Background: Nibrin, as part of the NBN/MRE11/RAD50 complex, is mutated in Nijmegen breakage syndrome (NBS), which leads to impaired DNA damage response and lymphoid malignancy.

Results: Telomere length (TL) was markedly reduced in homozygous patients (and comparably so in all chromosomes) by ~40% (qPCR) and was slightly reduced in NBS heterozygotes older than 30 years (~25% in qPCR), in accordance with the respective cancer rates. Humanized cancer-free NBS mice had normal TL. Telomere elongation was inducible by telomerase and/or alternative telomere lengthening but was associated with abnormal expression of telomeric genes involved in aging and/or cell growth. Lymphoblastoid cells from NBS patients with long survival times (>12 years) displayed the shortest telomeres and low caspase 7 activity.

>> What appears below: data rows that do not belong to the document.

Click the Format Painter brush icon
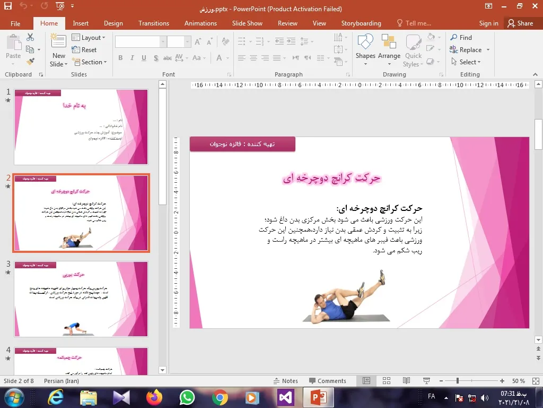This screenshot has width=543, height=408. pos(30,62)
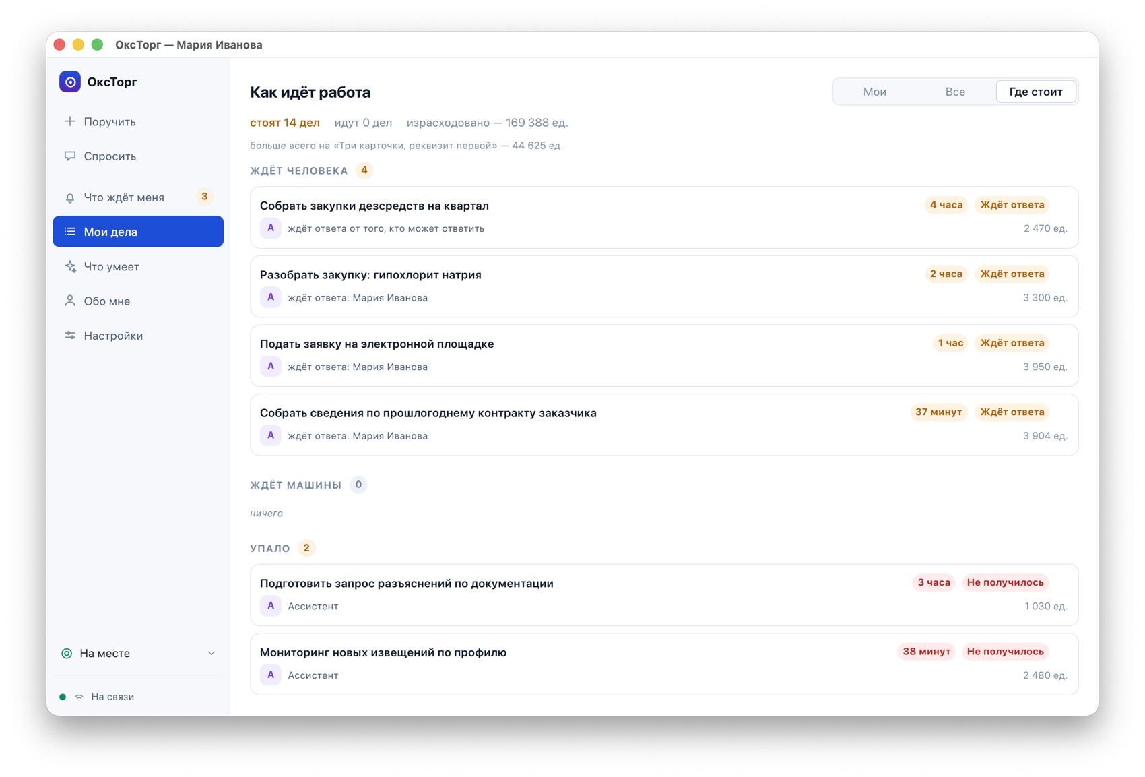Image resolution: width=1145 pixels, height=777 pixels.
Task: Click the ОксТорг logo icon
Action: tap(70, 82)
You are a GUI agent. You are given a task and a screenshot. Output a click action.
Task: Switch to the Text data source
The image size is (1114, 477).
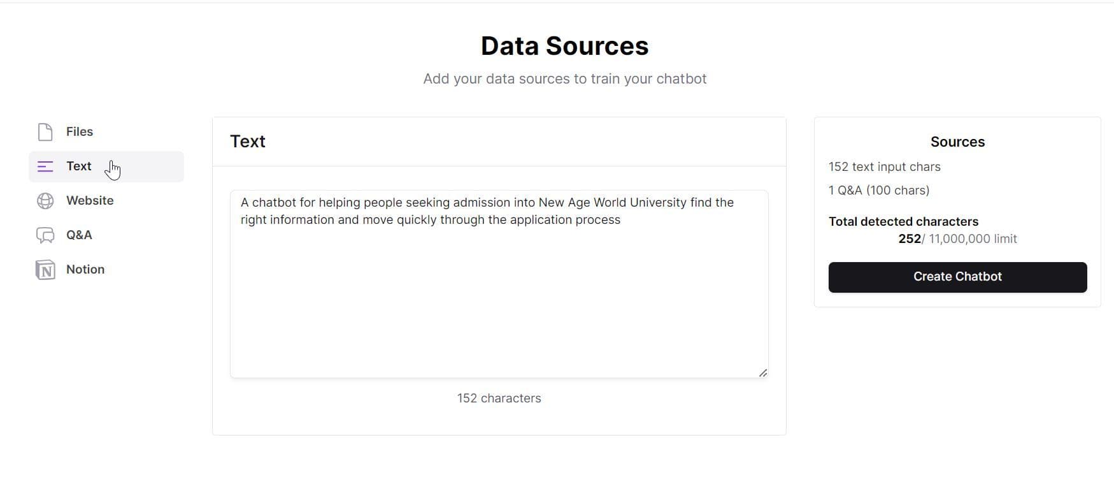click(78, 166)
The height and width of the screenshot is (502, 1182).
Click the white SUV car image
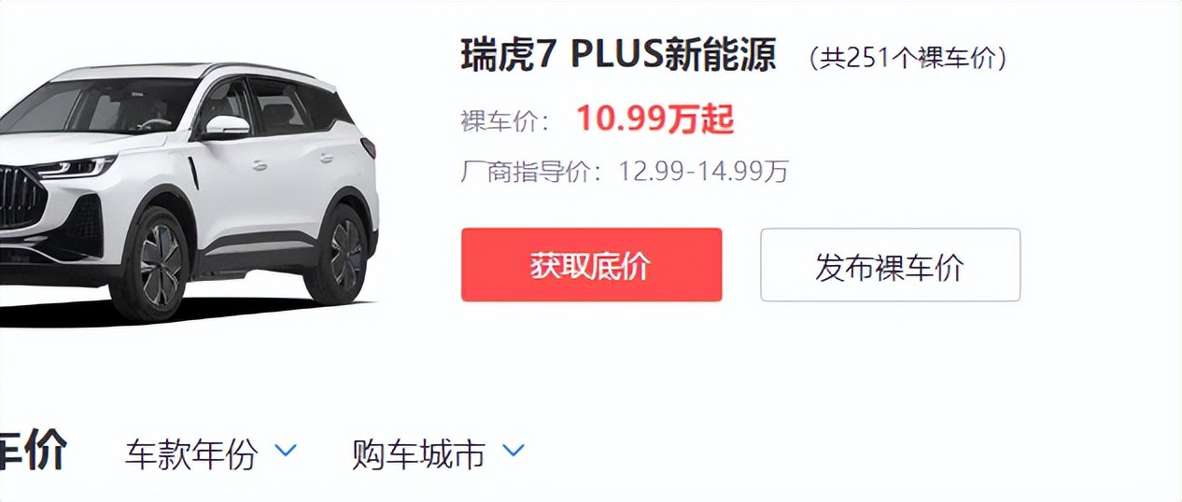188,192
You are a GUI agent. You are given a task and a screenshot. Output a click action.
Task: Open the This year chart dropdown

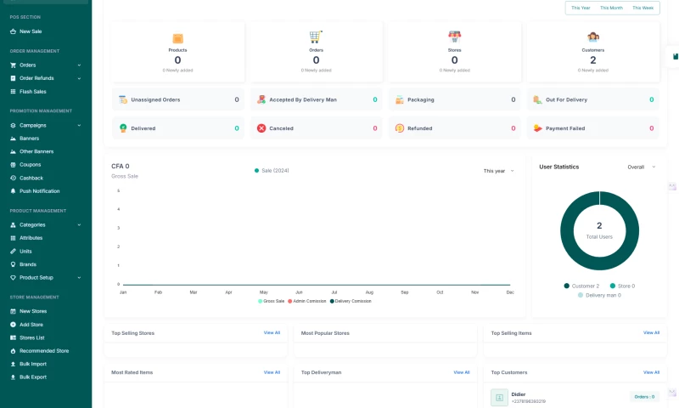498,171
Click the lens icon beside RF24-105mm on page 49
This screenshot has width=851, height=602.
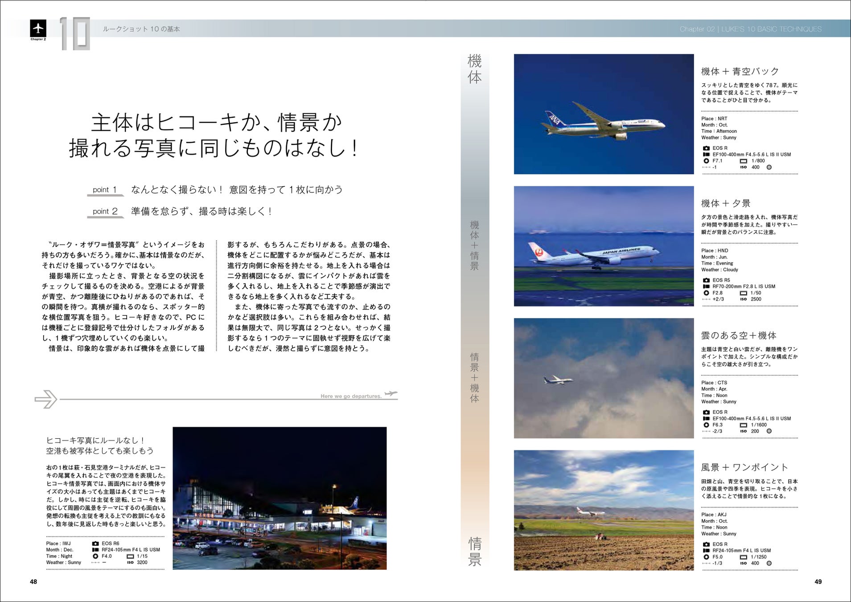click(x=706, y=551)
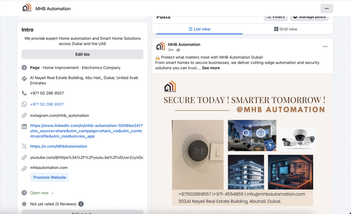Click the phone icon in Intro

24,93
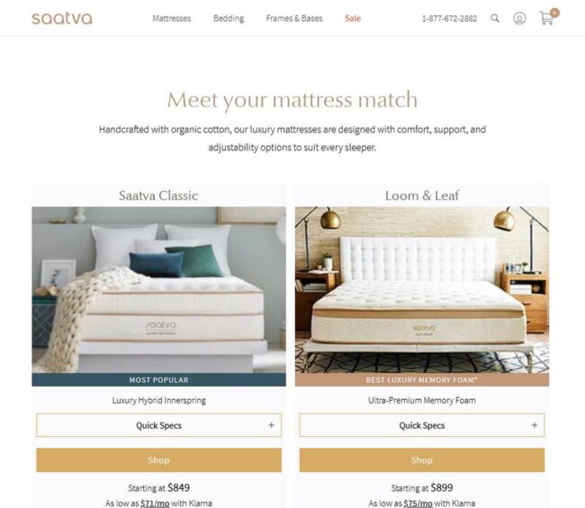Image resolution: width=585 pixels, height=508 pixels.
Task: Go to the Sale page
Action: [353, 18]
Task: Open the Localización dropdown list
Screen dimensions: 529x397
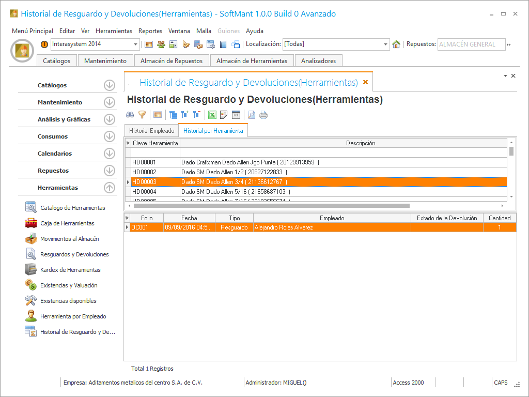Action: (x=385, y=44)
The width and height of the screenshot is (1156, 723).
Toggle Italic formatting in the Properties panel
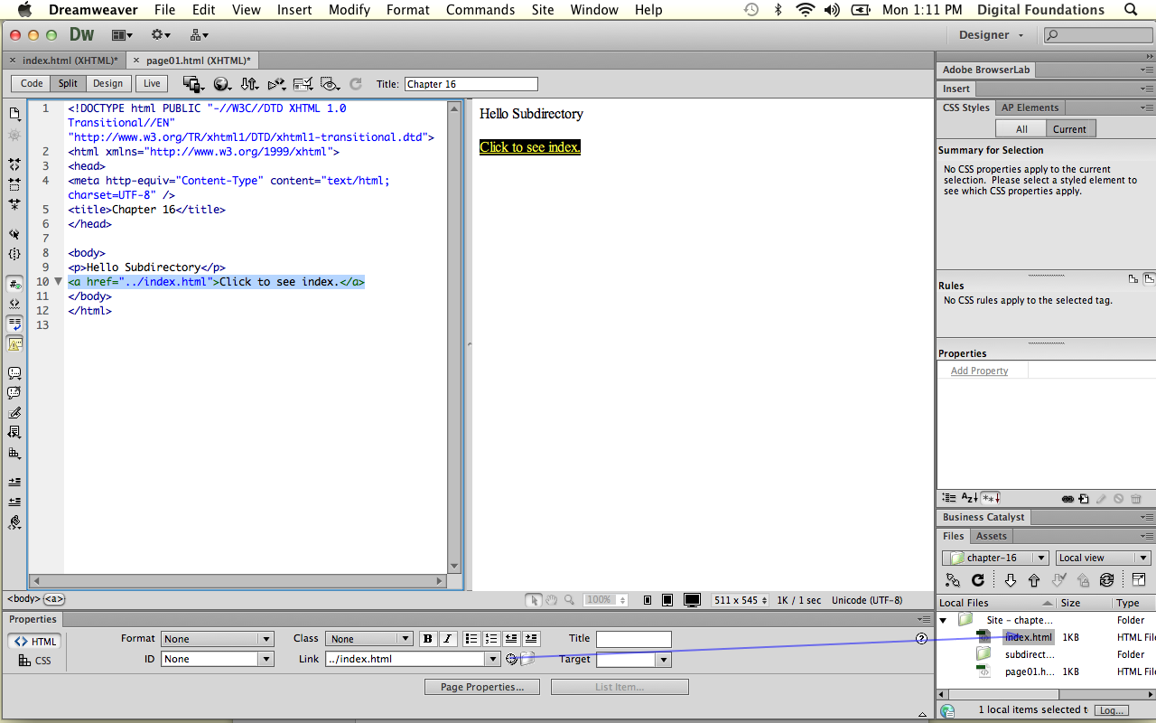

Conclusions: NBS is a secondary telomeropathy. The two-edged sword of telomere attrition enhances the cancer-prone situation in NBS but can also lead to a relatively stable cellular phenotype in tumor survivors. Results suggest a modular model for progeroid syndromes with abnormal expression of telomeric genes as a molecular basis.

Methods: We studied TL and function in 38 homozygous individuals, 27 heterozygotes, one homozygous fetus, six NBS lymphoblastoid cell lines, and humanized NBS mice, all with the same founder NBN mutation: c.657_661del5.